- What this task involves: Copy out the lines of every item word for word.

--- Start Source records ---

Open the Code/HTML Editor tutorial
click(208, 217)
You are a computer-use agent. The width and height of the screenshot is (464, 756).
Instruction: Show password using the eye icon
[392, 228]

--- End Source records ---

- Answer to the exercise:
Open the Code/HTML Editor tutorial
click(208, 217)
You are a computer-use agent. The width and height of the screenshot is (464, 756).
Instruction: Show password using the eye icon
[392, 228]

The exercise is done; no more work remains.